2/ L’opposition change de profil et de nature. Depuis le 8 septembre au soir, et surtout depuis l’annonce de la formation de la majorité gouvernementale le 22 suivant, il était évident que le Maroc allait disposer d’une opposition fragmentée, affaiblie, déprimée, agissant en silos tant les partis qui la composent sont isolés. Ecrasés par le nombre de leurs adversaires et par le sombre horizon qui s’annonce pour eux, ces partis sont en profonde catatonie, ne disent rien ou bien n’importe quoi... Et comme la politique, à l’instar de la nature, a horreur du vide, c’est la société civile qui prend le pas, d’une manière très évoluée, qui devrait inquiéter nos gouvernants.
On n’insulte plus, ou peu, mais on argumente, on déploie des arguments juridiques, on interpelle la constitutionnalité de la décision, on s’interroge sur le statut juridique des agents vérificateurs des pass, on appelle à plus de logique et, par-dessus tout, à plus de respect. Les juristes et défenseurs des droits sont montés au créneau, les influenceurs œuvrent à influencer et les médias s’interrogent à défaut d’interroger des responsables au demeurant furtifs. Le droit est convoqué et la crainte du non-droit s’installe. L’atonie de l’opposition encourage toutes les suppositions et on a commencé à voir des manifestations, accentuant ainsi la tâche d’une police déjà surmenée et passablement saturée.

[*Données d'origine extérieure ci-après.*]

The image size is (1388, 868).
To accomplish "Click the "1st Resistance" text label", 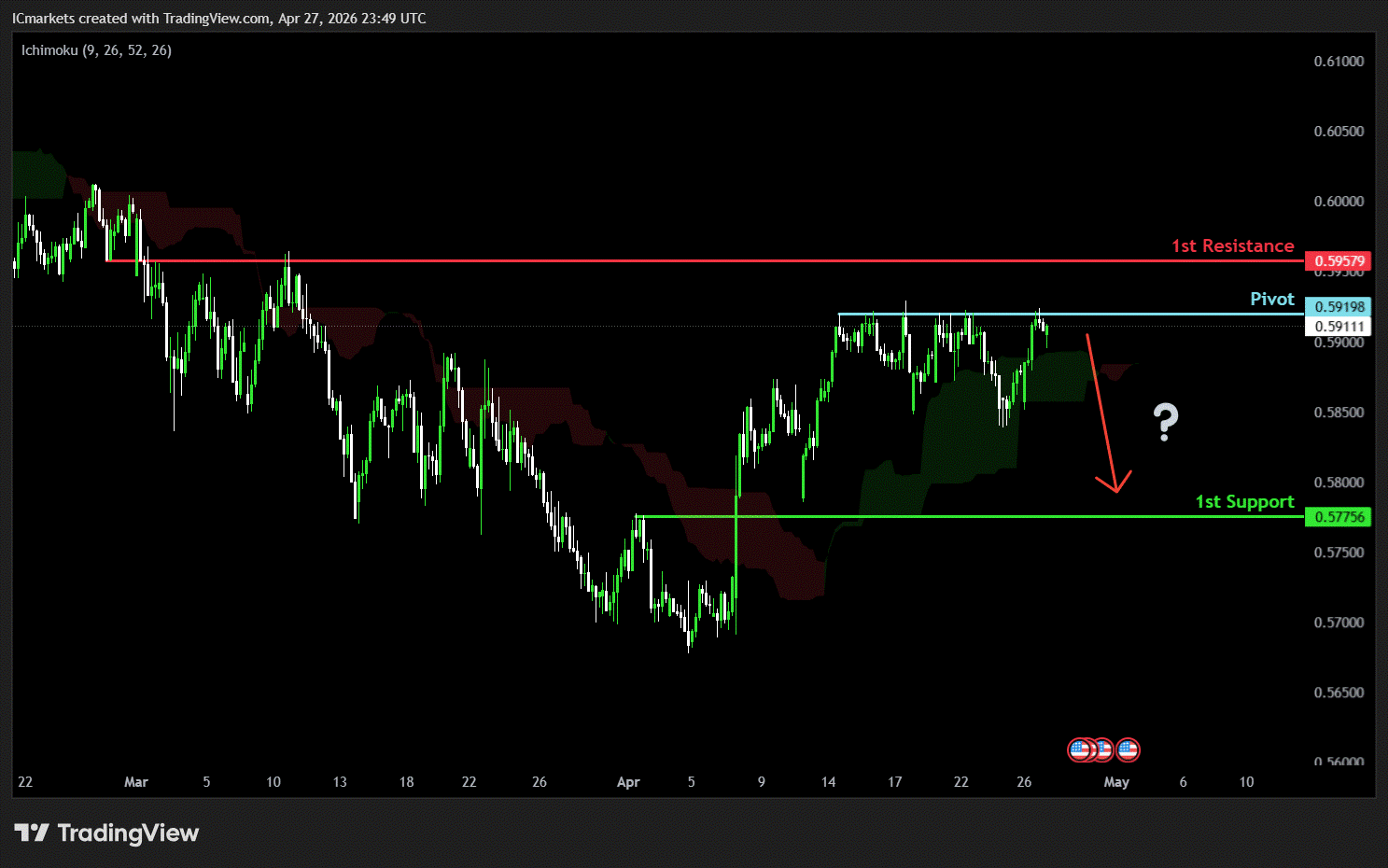I will pos(1232,246).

3/ Où sont les institutions de défense des droits passées ? Installés en leurs sièges rbatis, ayant pignon sur rue, la Commission Nationale de contrôle de la protection des Données à caractère Personnel (CNDP) et le Conseil national des droits de l’Homme (CNDH) sont pourtant ignorés par le gouvernement. Leurs responsables semblent avoir été surpris par la décision surprise de l’équipe Akhannouch. La CNDP rendra son avis cette semaine, ce qui laisse supposer que la décision qui en sera l’objet peut être illégale ou abusive. Le CNDH, « prenant connaissance de la décision », multiplie les recommandations, affiche ses préoccupations et recommande le pass sanitaire au lieu du pass vaccinal*. Aucune des deux institutions ne semble avoir été consultée avant de décider ce qui l’a été.
4/ Un communiqué d’autosatisfaction hallucinant… Hier 25 octobre, le chef du gouvernement publie une déclaration (ni datée ni signée) affichant une immense satisfaction des résultats de la pression du pass vaccinal, « sans lequel le retour à la vie normale serait impossible », ajoutant, dans une étonnante affirmation, que « les bénéficiaires de la 1ère dose devront maintenir les mesures de protection, jusqu’à la seconde dose »…
En résumé, la mesure gouvernementale du pass vaccinal, bien que nécessaire et très certainement salutaire, est impopulaire, peu réglementaire et, pour tout dire, autoritaire…. prise sans consulter personne mais impliquant tout le monde, prise pour sauver les populations mais privant une partie de celle-ci de ses droits. Il est certes exact, comme le dit M. Bensaïd, que le gouvernement est « en rodage », mais il serait très inspiré, face à des Marocains de plus en plus exigeants et conscients de leurs droits, d’éviter les ratages.